Work task: Output only the lines below from the one containing "2034220115101751 (24, 1966)" to the one containing "341324********3628 (67, 2035)", exactly as written, both ends kept.

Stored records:

◇ ◇ ◇ ◇

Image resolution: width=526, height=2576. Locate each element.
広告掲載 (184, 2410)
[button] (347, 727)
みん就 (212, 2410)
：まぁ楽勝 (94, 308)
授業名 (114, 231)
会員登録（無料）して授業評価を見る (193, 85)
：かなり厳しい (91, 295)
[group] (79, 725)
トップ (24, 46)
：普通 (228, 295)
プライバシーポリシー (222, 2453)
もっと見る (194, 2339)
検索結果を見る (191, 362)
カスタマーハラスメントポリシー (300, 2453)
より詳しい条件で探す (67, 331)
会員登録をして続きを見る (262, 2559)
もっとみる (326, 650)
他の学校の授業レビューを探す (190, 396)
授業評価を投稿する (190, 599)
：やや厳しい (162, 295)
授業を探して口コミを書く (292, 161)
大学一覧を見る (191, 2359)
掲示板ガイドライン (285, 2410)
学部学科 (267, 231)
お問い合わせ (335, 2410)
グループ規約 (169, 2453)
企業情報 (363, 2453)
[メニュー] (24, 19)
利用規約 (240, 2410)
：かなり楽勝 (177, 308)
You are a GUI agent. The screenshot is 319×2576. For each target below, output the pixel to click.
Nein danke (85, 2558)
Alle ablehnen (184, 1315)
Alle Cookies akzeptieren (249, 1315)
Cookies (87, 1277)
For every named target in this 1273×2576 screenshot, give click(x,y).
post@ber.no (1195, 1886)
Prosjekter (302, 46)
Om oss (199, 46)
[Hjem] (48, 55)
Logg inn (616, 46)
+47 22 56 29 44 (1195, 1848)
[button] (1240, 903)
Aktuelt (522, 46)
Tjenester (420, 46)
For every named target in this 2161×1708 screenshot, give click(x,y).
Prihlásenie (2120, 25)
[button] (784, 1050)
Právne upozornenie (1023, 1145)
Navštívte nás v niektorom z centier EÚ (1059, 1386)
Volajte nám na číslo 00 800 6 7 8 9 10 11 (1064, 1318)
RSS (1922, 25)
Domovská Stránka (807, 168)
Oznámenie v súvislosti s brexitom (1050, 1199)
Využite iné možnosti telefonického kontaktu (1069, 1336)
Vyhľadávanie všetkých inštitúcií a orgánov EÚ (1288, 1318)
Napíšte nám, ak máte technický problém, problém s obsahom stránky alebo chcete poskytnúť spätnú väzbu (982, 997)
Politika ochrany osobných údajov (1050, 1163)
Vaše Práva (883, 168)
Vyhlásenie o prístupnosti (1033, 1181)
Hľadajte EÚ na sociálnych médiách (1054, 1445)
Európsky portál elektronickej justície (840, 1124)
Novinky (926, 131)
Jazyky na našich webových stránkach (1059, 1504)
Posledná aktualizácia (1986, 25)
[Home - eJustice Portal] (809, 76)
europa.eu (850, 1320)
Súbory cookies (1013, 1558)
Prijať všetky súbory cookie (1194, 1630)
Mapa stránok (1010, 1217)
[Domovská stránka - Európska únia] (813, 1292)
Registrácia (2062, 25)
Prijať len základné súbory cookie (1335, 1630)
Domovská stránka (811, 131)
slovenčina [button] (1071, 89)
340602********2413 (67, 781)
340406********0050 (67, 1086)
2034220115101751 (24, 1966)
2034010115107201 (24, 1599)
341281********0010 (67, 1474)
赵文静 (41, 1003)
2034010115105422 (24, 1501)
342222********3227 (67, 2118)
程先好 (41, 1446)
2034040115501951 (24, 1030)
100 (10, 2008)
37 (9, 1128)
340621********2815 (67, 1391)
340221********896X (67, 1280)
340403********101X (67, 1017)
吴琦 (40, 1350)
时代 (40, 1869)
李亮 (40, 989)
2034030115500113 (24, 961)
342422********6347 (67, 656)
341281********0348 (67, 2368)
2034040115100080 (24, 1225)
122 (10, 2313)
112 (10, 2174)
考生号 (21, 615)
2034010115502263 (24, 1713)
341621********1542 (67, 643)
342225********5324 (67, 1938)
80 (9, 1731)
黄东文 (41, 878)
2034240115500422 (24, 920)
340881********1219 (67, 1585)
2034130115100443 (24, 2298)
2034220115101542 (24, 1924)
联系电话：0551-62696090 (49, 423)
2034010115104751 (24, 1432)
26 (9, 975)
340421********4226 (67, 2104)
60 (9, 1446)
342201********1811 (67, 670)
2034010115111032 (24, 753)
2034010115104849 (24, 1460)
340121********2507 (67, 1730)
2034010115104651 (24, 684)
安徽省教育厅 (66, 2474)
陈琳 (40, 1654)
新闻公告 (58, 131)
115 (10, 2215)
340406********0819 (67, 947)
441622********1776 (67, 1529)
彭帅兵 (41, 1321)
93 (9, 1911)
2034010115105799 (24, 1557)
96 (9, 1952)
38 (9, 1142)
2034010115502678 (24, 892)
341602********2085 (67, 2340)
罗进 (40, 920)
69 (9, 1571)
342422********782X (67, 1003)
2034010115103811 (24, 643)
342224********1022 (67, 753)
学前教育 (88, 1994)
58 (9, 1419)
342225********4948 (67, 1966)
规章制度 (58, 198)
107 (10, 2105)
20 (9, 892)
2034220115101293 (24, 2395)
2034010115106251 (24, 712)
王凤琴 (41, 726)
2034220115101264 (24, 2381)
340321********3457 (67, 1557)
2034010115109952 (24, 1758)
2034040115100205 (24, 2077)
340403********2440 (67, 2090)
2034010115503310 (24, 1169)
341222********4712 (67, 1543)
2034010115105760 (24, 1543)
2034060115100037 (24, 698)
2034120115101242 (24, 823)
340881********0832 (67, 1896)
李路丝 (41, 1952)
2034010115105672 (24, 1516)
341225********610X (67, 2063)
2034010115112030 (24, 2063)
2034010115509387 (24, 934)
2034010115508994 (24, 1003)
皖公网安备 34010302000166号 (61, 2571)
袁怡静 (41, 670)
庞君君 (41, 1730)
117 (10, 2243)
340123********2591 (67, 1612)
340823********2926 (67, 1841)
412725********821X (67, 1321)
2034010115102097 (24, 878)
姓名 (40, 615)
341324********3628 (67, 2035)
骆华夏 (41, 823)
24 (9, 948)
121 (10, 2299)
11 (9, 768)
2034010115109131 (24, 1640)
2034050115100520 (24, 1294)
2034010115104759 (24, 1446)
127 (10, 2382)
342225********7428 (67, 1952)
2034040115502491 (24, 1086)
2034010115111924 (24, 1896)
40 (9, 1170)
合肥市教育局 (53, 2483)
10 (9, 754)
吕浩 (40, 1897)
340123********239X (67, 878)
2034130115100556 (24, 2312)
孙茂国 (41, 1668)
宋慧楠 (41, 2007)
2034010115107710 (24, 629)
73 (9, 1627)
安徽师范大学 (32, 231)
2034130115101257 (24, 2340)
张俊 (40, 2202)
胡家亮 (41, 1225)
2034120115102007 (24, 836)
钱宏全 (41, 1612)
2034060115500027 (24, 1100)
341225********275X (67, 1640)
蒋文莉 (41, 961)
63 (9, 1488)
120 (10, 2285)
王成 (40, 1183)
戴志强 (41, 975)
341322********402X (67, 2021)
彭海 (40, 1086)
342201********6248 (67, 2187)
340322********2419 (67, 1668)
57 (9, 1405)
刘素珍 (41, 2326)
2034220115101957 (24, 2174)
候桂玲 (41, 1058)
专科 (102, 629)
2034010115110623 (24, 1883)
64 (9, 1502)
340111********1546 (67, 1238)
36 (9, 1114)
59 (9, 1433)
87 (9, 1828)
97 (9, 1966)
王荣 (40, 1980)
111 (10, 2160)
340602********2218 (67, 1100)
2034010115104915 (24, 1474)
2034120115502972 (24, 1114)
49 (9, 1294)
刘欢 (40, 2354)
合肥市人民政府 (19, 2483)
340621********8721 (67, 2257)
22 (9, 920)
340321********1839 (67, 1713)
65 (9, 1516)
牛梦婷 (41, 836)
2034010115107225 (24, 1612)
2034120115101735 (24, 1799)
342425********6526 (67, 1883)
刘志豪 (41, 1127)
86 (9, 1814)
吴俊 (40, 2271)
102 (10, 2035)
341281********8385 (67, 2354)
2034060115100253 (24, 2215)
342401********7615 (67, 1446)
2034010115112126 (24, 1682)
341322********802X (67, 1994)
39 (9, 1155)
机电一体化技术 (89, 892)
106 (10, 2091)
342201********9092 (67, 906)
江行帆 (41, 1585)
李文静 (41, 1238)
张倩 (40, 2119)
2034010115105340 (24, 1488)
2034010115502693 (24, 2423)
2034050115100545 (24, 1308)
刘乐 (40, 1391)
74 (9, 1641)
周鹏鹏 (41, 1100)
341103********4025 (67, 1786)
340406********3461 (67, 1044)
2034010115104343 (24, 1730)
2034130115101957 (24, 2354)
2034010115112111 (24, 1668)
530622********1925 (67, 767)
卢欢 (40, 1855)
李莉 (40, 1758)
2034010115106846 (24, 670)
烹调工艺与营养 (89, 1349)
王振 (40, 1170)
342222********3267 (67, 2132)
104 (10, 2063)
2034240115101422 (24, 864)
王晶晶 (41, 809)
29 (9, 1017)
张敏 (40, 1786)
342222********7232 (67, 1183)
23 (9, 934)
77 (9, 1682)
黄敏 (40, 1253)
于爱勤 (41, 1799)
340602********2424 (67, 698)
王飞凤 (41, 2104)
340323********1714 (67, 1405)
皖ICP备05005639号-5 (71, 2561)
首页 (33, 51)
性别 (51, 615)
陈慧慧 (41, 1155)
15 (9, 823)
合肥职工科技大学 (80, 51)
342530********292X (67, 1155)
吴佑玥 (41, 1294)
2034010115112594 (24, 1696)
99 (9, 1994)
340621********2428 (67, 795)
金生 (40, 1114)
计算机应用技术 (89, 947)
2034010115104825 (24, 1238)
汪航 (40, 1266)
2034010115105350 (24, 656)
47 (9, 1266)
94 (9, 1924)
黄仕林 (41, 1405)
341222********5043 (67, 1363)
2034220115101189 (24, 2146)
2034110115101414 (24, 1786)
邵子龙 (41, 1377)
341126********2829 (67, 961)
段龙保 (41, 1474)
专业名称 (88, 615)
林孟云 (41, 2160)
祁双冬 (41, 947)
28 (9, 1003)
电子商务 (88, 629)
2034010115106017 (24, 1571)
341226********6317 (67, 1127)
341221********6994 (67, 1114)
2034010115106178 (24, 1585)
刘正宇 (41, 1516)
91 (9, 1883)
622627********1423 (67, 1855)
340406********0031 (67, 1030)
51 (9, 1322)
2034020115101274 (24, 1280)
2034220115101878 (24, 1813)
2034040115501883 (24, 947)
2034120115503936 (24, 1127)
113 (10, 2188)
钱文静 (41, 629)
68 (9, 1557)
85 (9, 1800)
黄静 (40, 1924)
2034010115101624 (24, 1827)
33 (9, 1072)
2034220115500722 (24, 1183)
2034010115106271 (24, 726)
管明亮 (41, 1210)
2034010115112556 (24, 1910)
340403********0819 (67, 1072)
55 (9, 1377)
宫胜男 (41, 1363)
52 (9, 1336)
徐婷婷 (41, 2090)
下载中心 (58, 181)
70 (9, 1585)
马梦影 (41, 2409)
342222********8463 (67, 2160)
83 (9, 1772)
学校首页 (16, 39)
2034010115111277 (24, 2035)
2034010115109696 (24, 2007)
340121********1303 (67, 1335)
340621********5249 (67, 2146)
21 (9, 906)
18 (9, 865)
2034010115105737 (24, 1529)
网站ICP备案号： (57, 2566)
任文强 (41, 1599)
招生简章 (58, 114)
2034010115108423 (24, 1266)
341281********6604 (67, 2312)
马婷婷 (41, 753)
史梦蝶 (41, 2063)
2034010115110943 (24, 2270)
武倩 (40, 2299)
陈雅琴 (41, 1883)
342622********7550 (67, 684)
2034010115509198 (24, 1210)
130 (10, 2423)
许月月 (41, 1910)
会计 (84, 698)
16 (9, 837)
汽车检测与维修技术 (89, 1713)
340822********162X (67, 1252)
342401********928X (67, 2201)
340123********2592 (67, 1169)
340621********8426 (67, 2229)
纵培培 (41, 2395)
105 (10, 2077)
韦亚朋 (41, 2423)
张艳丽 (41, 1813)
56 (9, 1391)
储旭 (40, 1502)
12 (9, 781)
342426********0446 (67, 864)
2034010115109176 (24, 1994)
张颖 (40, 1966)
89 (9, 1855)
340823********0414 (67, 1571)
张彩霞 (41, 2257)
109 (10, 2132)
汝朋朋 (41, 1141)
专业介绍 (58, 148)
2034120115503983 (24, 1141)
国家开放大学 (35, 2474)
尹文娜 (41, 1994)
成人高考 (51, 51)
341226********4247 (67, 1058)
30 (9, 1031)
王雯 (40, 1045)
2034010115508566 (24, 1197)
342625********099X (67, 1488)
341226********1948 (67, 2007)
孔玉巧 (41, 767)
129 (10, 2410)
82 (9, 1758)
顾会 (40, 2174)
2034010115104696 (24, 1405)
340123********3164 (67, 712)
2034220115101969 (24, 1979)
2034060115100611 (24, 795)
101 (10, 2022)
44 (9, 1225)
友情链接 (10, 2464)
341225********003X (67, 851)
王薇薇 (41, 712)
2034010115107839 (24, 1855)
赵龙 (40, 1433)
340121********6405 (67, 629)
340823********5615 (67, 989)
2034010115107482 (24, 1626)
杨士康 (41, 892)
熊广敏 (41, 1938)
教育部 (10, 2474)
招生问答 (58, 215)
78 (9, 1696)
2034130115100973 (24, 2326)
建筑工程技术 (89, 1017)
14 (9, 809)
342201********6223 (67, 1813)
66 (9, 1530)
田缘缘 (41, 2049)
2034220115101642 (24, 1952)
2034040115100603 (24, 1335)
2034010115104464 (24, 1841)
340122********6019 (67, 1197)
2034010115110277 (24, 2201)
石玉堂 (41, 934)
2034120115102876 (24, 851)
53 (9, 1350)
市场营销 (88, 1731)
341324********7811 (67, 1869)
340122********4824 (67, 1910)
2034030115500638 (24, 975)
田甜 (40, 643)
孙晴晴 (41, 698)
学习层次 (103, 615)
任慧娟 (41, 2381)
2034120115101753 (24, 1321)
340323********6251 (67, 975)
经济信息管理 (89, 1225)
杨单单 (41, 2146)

◇ ◇ ◇ ◇

Response to the exercise:
2034220115101751 (24, 1966)
2034010115107201 (24, 1599)
341281********0010 (67, 1474)
赵文静 (41, 1003)
2034010115105422 (24, 1501)
342222********3227 (67, 2118)
程先好 (41, 1446)
2034040115501951 (24, 1030)
100 (10, 2008)
37 (9, 1128)
340621********2815 (67, 1391)
340221********896X (67, 1280)
340403********101X (67, 1017)
吴琦 (40, 1350)
时代 (40, 1869)
李亮 (40, 989)
2034030115500113 (24, 961)
342422********6347 (67, 656)
341281********0348 (67, 2368)
2034040115100080 (24, 1225)
122 (10, 2313)
112 (10, 2174)
考生号 (21, 615)
2034010115502263 (24, 1713)
341621********1542 (67, 643)
342225********5324 (67, 1938)
80 (9, 1731)
黄东文 (41, 878)
2034240115500422 (24, 920)
340881********1219 (67, 1585)
2034130115100443 (24, 2298)
2034220115101542 (24, 1924)
联系电话：0551-62696090 (49, 423)
2034010115104751 (24, 1432)
26 (9, 975)
340421********4226 (67, 2104)
60 (9, 1446)
342201********1811 (67, 670)
2034010115111032 (24, 753)
2034010115104849 (24, 1460)
340121********2507 (67, 1730)
2034010115104651 (24, 684)
安徽省教育厅 (66, 2474)
陈琳 (40, 1654)
新闻公告 (58, 131)
115 (10, 2215)
340406********0819 (67, 947)
441622********1776 (67, 1529)
彭帅兵 (41, 1321)
93 (9, 1911)
2034010115105799 (24, 1557)
96 (9, 1952)
38 (9, 1142)
2034010115502678 (24, 892)
341602********2085 (67, 2340)
罗进 (40, 920)
69 (9, 1571)
342422********782X (67, 1003)
2034010115103811 (24, 643)
342224********1022 (67, 753)
学前教育 (88, 1994)
58 (9, 1419)
342225********4948 (67, 1966)
规章制度 (58, 198)
107 (10, 2105)
20 (9, 892)
2034220115101293 (24, 2395)
2034010115106251 (24, 712)
王凤琴 (41, 726)
2034220115101264 (24, 2381)
340321********3457 (67, 1557)
2034010115109952 (24, 1758)
2034040115100205 (24, 2077)
340403********2440 (67, 2090)
2034010115503310 (24, 1169)
341222********4712 (67, 1543)
2034010115105760 (24, 1543)
2034060115100037 (24, 698)
2034120115101242 (24, 823)
340881********0832 (67, 1896)
李路丝 (41, 1952)
2034010115105672 (24, 1516)
341225********610X (67, 2063)
2034010115112030 (24, 2063)
2034010115509387 (24, 934)
2034010115508994 (24, 1003)
皖公网安备 34010302000166号 (61, 2571)
袁怡静 (41, 670)
庞君君 (41, 1730)
117 (10, 2243)
340123********2591 (67, 1612)
340823********2926 (67, 1841)
412725********821X (67, 1321)
2034010115102097 (24, 878)
姓名 (40, 615)
341324********3628 (67, 2035)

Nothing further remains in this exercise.